Does the soul exist? What is the current scientific stance on the existence of the human soul? Is there any evidence that points to the soul aspect of the human being?
Many people believe they have a soul—some sort of non-material and immortal essence of who they are at their core. But does the soul actually exist? As far as science goes, there is currently no evidence of the existence of the soul.
Keep reading for the answer to the question: does the soul exist?
Does the Soul Exist?
Despite searching extensively, modern science has found no evidence that people have a soul. In fact, theories such as Darwin’s theory of evolution directly contest its existence.
While theists believe that the soul is an independent entity that hasn’t changed throughout the course of human history, evolution implies that humans are changing all the time and aren’t capable of eternal characteristics. They’re made up of ever-evolving parts that interconnect with the rest of the body.
For example, the human eye consists of dozens of separate, intricate parts that have developed over thousands of years. Each part can be traced back through time to create an idea of how the eyeball evolved. The development of the eye can also, then, be connected to the evolution of the human body and the way that human senses have changed throughout history.
If the soul has no parts, isn’t connected to the physical body, and doesn’t change, it didn’t develop as a result of human evolution. Therefore, the likelihood of its existence is slim to none. Some claim that the human soul just “appeared” one day, but that creates a litany of other questions:
- Who was the first person with a soul?
- Were they born with it?
- If so, how did a baby suddenly develop a soul when neither of its parents had any evidence of one?
- If not, who gave the baby a soul?
What About Inner Self?
Liberals believe in individualism, or the belief that human beings have a singular, unique voice that leads them towards their true goals. However, recent studies have debunked this myth, placing the “inner self” in the same category as the “human soul”—an unfounded theory that drives religious belief.
Researchers have discovered that human behavior has nothing to do with a “singular, unique voice.” Rather, human thought is dictated by the interactions between the two hemispheres of the brain. Each hemisphere controls the opposite side of the body, meaning actions of the left side of the body are controlled by the right hemisphere and vice versa.
While both hemispheres play a role in most behaviors, the right hemisphere plays a more important role in spatial and creative processes, while the left focuses on logical reasoning and speech. The neural responses of the hemispheres are often at odds with one another and cause conflicting feelings or “voices.”
While the hemispheres are usually connected by a neural cable, severing the neural connection causes them to work independently of one another. For example, researchers flashed a picture of a chicken claw to a split-brain patient’s right eye and a picture of a snow shovel to their left eye. When they asked the patient to state what they saw, they said “chicken claw,” because that object was flashed to the left hemisphere, the center of speech.
However, when they asked the patient to point to the picture they’d seen, their left hand pointed to the snow shovel while their right hand pointed to the chicken claw. The areas of the body responded differently based around the different experiences of their appropriate hemispheres. When asked why they pointed to two images, the patient said that the shovel had to be used to clean the chicken coop.

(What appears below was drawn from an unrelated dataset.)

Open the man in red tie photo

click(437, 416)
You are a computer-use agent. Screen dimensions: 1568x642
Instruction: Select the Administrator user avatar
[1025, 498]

The patient’s justification is the result of the brain’s need to rationalize behavior. The left hemisphere is the center of logical reasoning, so it developed a logical reason for the patient to point to two objects instead of one. This process occurs in the brains of all people, not just split-brain patients. It justifies the subconscious behavior of the brain by creating conscious narratives such as the belief in an “inner voice.”

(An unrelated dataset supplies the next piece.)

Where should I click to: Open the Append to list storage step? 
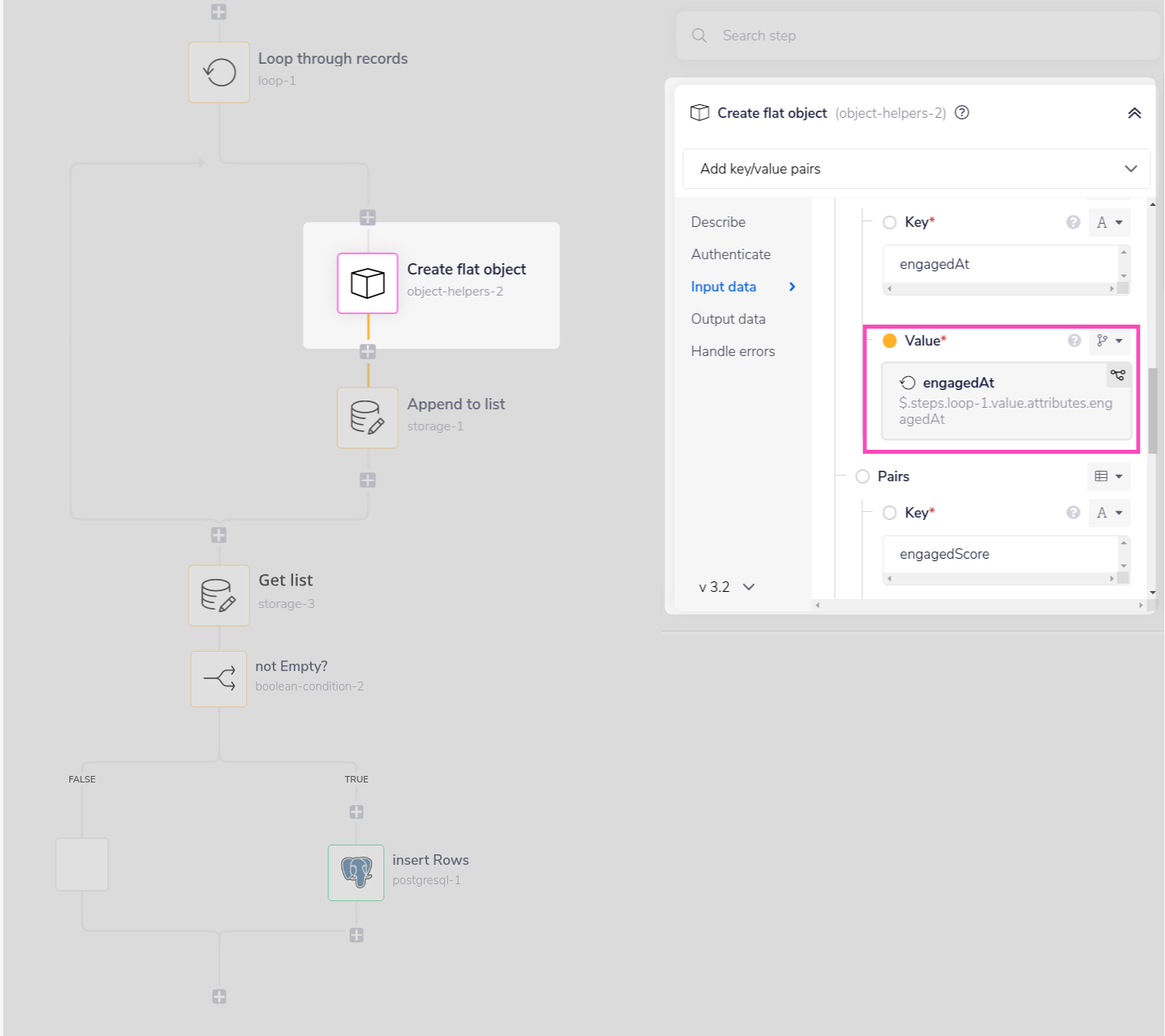point(367,418)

For example, if a person wakes up one morning and suddenly decides to quit their job, their brain may justify this behavior by creating a narrative that says their “inner voice” is guiding them in a new direction. However, the reality is that this desire is the result of the neurons firing in particular sections of the brain, not an individual goal. The brain simply created the narrative to rationalize the seemingly random behavior.